Regard réprobateur de la femme envoyée par le Capitol. Et c'est là, debout sur cette estrade, que tout me frappe. Que je comprends. La différence entre cette femme et moi. Et la différence entre ce public et moi. Moi, je suis condamnée. Moi, Johanna Mason, je suis tombée dans le plus grand canular de l'Histoire, et je suis condamnée. Qu'ils pensent ce qu'ils veulent. Moi, Johanna Mason, je vais mourir dans cette arène.

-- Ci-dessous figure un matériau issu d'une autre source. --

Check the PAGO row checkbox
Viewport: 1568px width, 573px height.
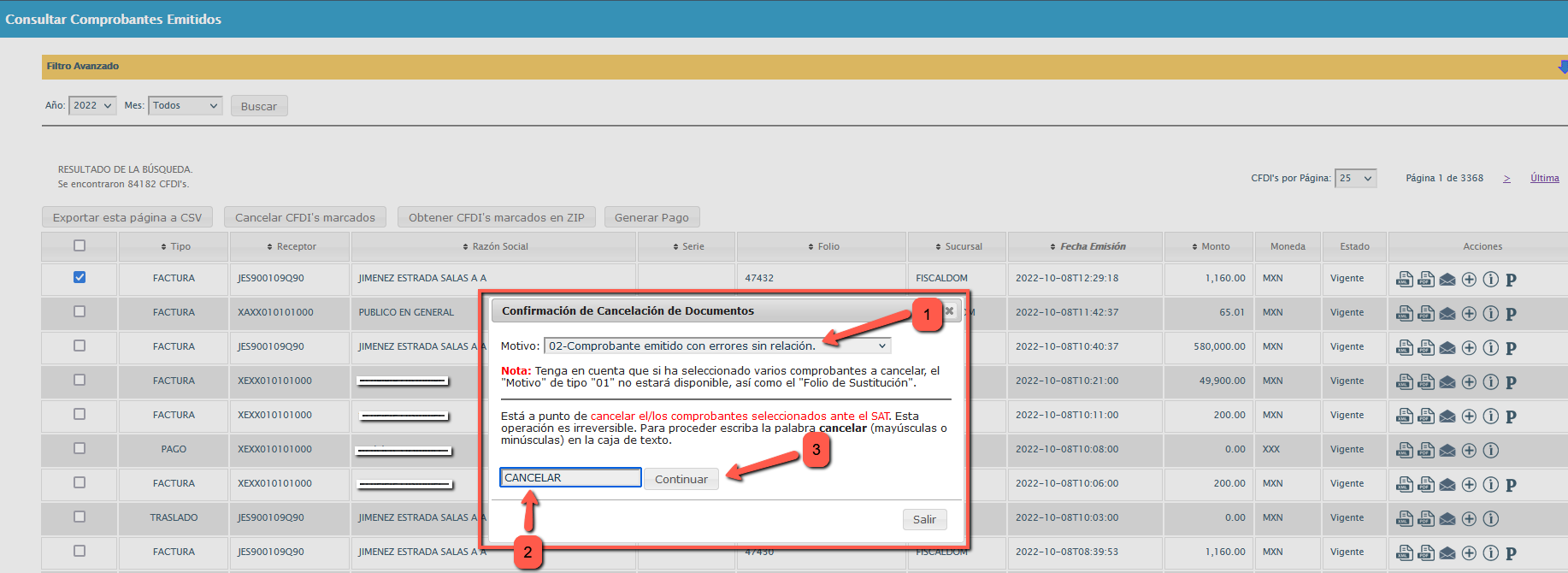pyautogui.click(x=80, y=448)
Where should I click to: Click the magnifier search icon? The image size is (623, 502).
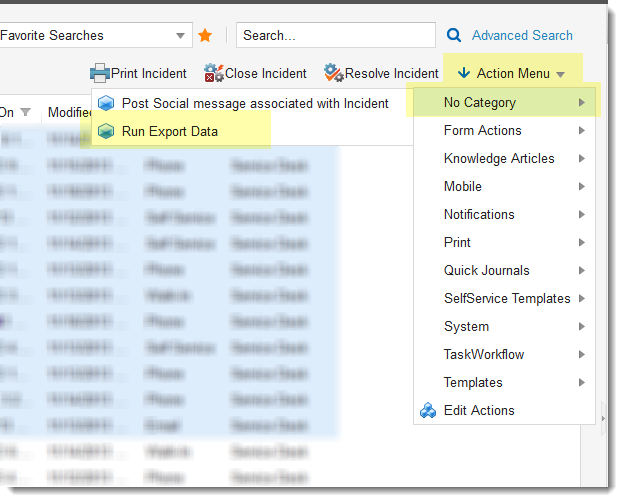(454, 35)
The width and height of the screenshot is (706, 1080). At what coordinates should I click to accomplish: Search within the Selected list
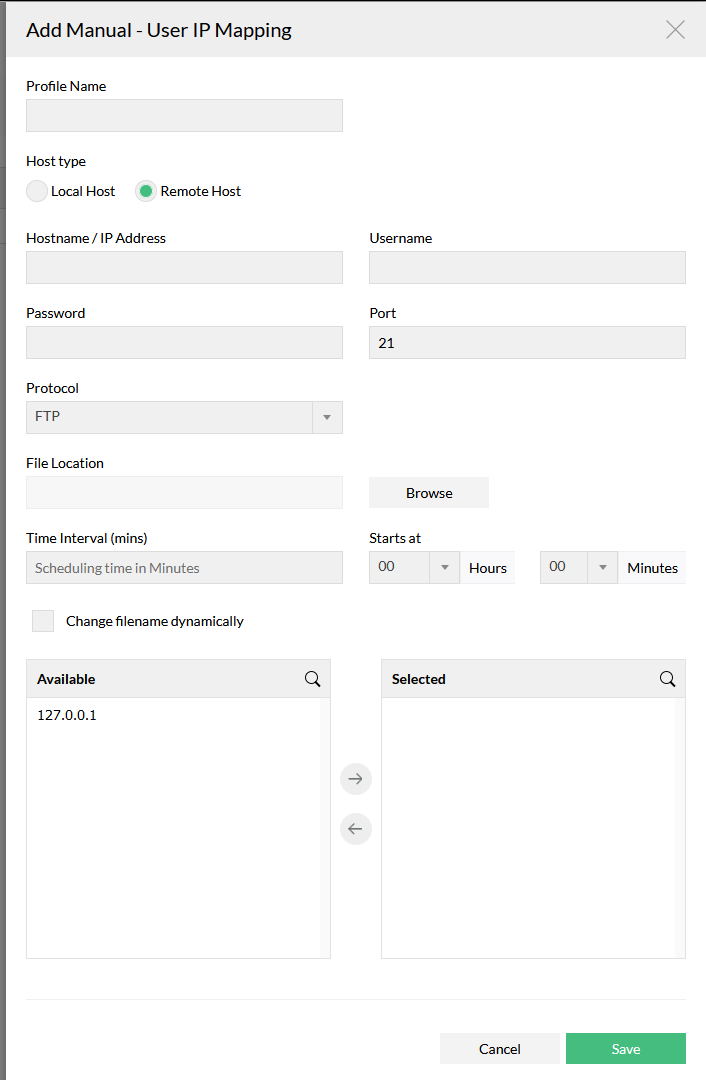pyautogui.click(x=667, y=678)
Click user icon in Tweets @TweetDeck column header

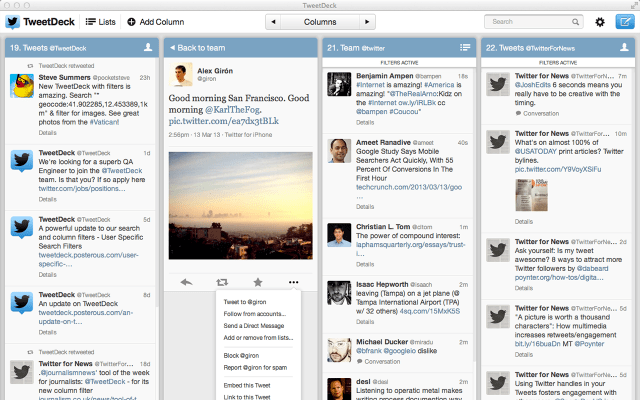(x=146, y=47)
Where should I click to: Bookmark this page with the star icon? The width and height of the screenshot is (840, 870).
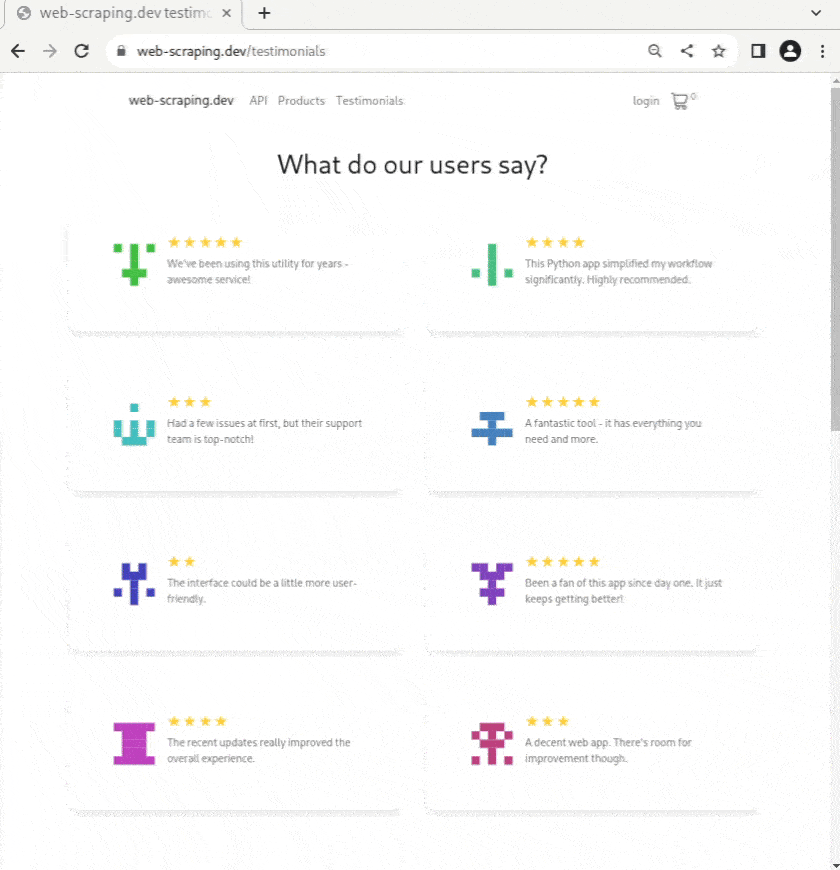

Je lance un regard vers ma famille. Et je vois Niels. Ses yeux pleins de haine. Pleins de larmes. Et c'est à ce moment là que j'ai vu ce que j'aurais préféré ne jamais voir. Niels, faisant un pas en avant, et ouvrant la bouche. Puis mon père, stoïque, lui donnant une tape sur l'épaule, et le tirant en arrière. J'avais raison, alors. Ils auraient vraiment préférés que je sois envoyée dans l'arène au lieu de mon frère. Je regarde autour de moi, et je ne comprends pas ce que je dois faire. Je ne sais pas si je suis censée dire quelque chose, prononcer quelques mots. Puis je comprends que de toute façon, cette décision est irréversible. Je suis Johanna Mason, et je vais mourir. Alors j'ouvre la bouche, et je hurle. Je hurle aussi fort que je peux, tellement que mes cordes vocales montent dans les aigus, et que je n'ai dans la bouche plus qu'une désagréable sensation de sang. Je hurle si fort que des larmes coulent instinctivement sur mes joues, et que mes jambes ne peuvent même plus me porter. Alors je tombe sur le sol. Après tout, s'ils doivent m'emmener dans cette arène, je veux faire en sorte que ça soit le plus pénible possible pour eux. Si je vais mourir, je veux faire en sorte qu'ils dégustent le plus possible. Alors je me laisse tomber au sol. Et mes yeux se ferment, sur le visage, au loin, de mon frère qui pleure.